Blackfin Elf ABI vs. Blackfin Shared Library ABI Differences

The Blackfin shared library ABI uses the same parameter passing conventions established by the Blackfin Elf ABI, but it is a different ABI due to the following differences:

  • The representation of function pointers is different. In the Blackfin Elf ABI, a function pointer is merely the address of the function in question. In the Blackfin shared library ABI, a function pointer is the address of a descriptor containing the function's entry point and GOT address.
  • The Blackfin Elf ABI assumes that any text and data segment load time relocations will cause both segments to be relocated by the same amount. The Blackfin shared library ABI assumes that these segments will be relocated by different amounts.
  • Calling conventions are different (even though parameter passing conventions are the same). The Blackfin shared library ABI requires that P3 be set to the GOT address upon function entry. The Blackfin Elf ABI has no such requirement.
  • The mechanisms used for accessing global data are different (and incompatible) between the Blackfin Elf ABI and the Blackfin shared library ABI.
  • The numbers associated with some of the relocation types differs between the ABIs.

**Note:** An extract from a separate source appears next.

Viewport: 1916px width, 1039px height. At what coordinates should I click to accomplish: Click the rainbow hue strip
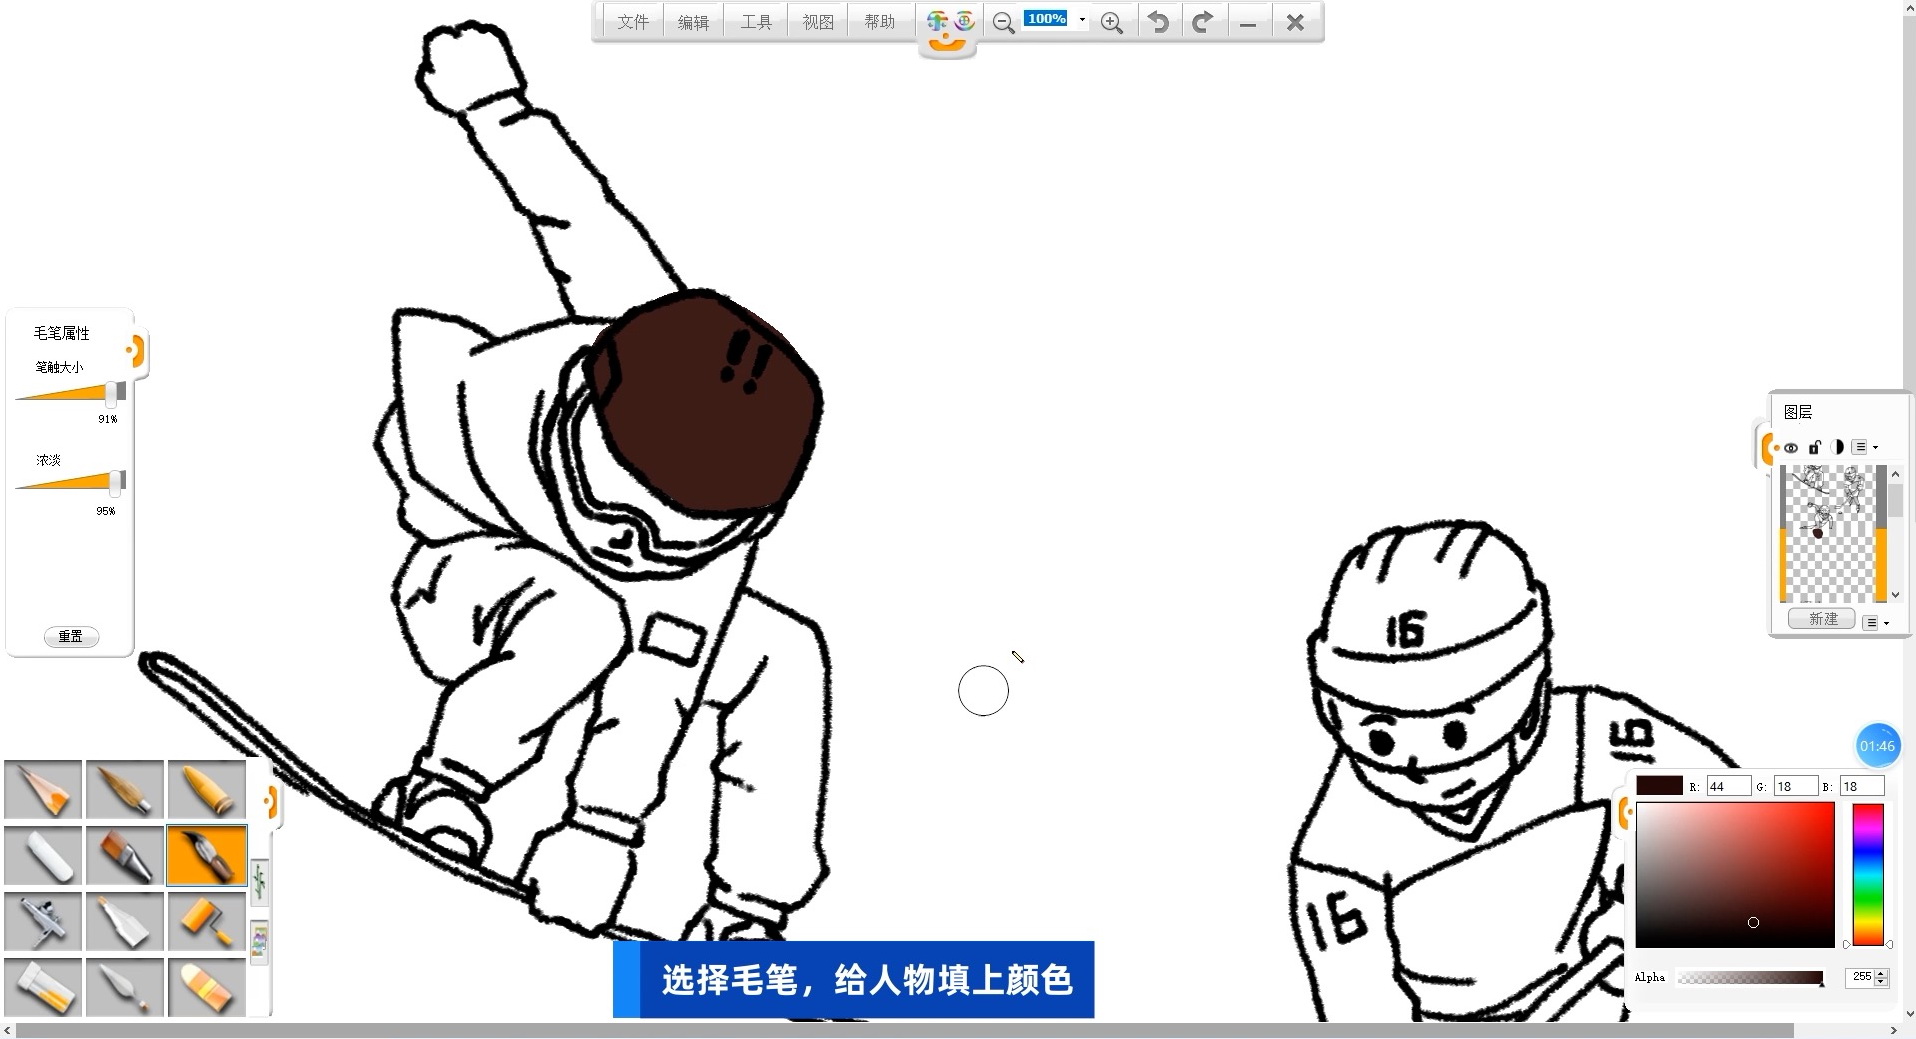tap(1867, 874)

Differences with other compilers

The GCC compiler is not run or link time compatible with any other compiler for the Blackfin processor. This includes, but is not limited to, VDSP++.

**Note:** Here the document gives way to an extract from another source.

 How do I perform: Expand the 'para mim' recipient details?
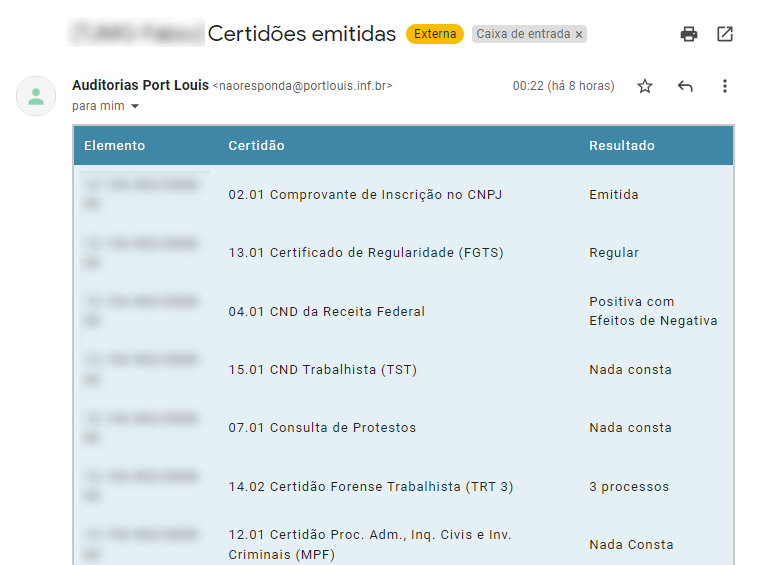[135, 106]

Although the ABI for Blackfin (ELF and FLAT) is common across most compilers, there are subtle differences.

Just one example (there are others, some known and some not):
In the C and C++ language standards, floating-point literal constants default to double data type. When operations involve both float and double, the float operands are promoted to double and the operation is done at double size. GCC follows the standard while VDSP does not. By having double default to a 32-bit data type, the VDSP++ compiler can avoid additional expense during these promotions. This does not conform to the C and C++ standards which require that the double type supports at least 10 digits of precision. The optional switch in VDSP++ -double-size-64 sets the size of the double type to 64 bits if the additional precision, or full standard conformance, is required.

The ABI for Blackfin (FDPIC) has large differences, and can not be thought of as equivalent with any other ABI.

1) some Blackfin compilers use 32-bit doubles
3) “IA-64 Software Conventions and Runtime Architecture Guide”, Intel, 2000, pp. 8-1 thru 8-4.
4) “Unix System V Application Binary Interface” (for IA-64), Intel, 2000, pp. 5-4 thru 5-9.